The managing director of an Altrincham based financial planning firm is encouraging the North West to make ‘New Tax Year Resolutions’ to stay on top of money-management.
As the new fiscal calendar begins, Parsonage Financial Planning’s Flora Maudsley-Barton is urging both business owners and individuals alike to take note of the new rules put in place as of April 6.
“Year on year, the start of a new financial calendar brings with it a number of changes that are likely to directly affect the public. For example, this year we have witnessed a rise in tax-free personal allowance and a drop in the threshold for tax-free dividends to name a few, and it’s of vital importance that individuals understand how these revisions influence their finances and how best to utilise them to enhance existing and potential assets.
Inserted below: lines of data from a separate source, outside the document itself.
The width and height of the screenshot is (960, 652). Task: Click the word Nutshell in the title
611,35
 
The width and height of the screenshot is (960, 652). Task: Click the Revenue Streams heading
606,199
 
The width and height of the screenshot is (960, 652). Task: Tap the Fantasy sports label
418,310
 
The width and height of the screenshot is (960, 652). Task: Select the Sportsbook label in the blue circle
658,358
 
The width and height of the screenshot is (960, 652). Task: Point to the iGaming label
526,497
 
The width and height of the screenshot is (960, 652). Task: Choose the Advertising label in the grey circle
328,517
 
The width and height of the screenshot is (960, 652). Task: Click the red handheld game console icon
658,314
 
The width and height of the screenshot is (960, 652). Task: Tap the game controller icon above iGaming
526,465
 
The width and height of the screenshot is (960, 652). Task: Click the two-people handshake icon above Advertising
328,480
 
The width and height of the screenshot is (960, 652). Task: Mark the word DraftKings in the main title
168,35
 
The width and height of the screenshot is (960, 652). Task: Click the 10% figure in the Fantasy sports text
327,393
“As part of the new financial calendar, individual ISAs are refreshed meaning that individuals can save tax-free up to £20,000 in finances, stocks and shares and for those at the later stage in life, the annual gift allowance of £3,000 is also reset, meaning assets can be given away to reduce inheritance tax for family and friends. While an increase in auto-enrolment pension comes in to play, we continue to encourage our clients to make contributions that have tax relief added to their pensions as a tax-efficient way to save for retirement.”
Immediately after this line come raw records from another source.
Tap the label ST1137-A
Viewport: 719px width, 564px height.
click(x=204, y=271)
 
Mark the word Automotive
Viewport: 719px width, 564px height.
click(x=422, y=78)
Established in 2009, Parsonage Financial Planning offers assistance with a range of monetary concerns including investments, tax, pensions, mortgages and insurance to name a few. The firm withholds an IFA Chartered Financial Planner status, which is the gold-standard for independent financial advice.
“While financial jargon, strict rules and a plethora of information may seem daunting, the start of a new tax year presents an ideal opportunity to assess and re-assess finances. When it comes to our clients, we notice that not everybody is the same and whilst some are certainly natural planners, others may feel overwhelmed when it comes to wealth management – in January of this year, as many as three-million people had not filed their tax returns a week before the national deadline.
“We hope individuals use this time to set achievable targets and work towards long-term plans and goals to ensure that effective planning from the offset will not only ensure that tax deadlines become easier and more manageable, but that financial goals stay maintained month on month.”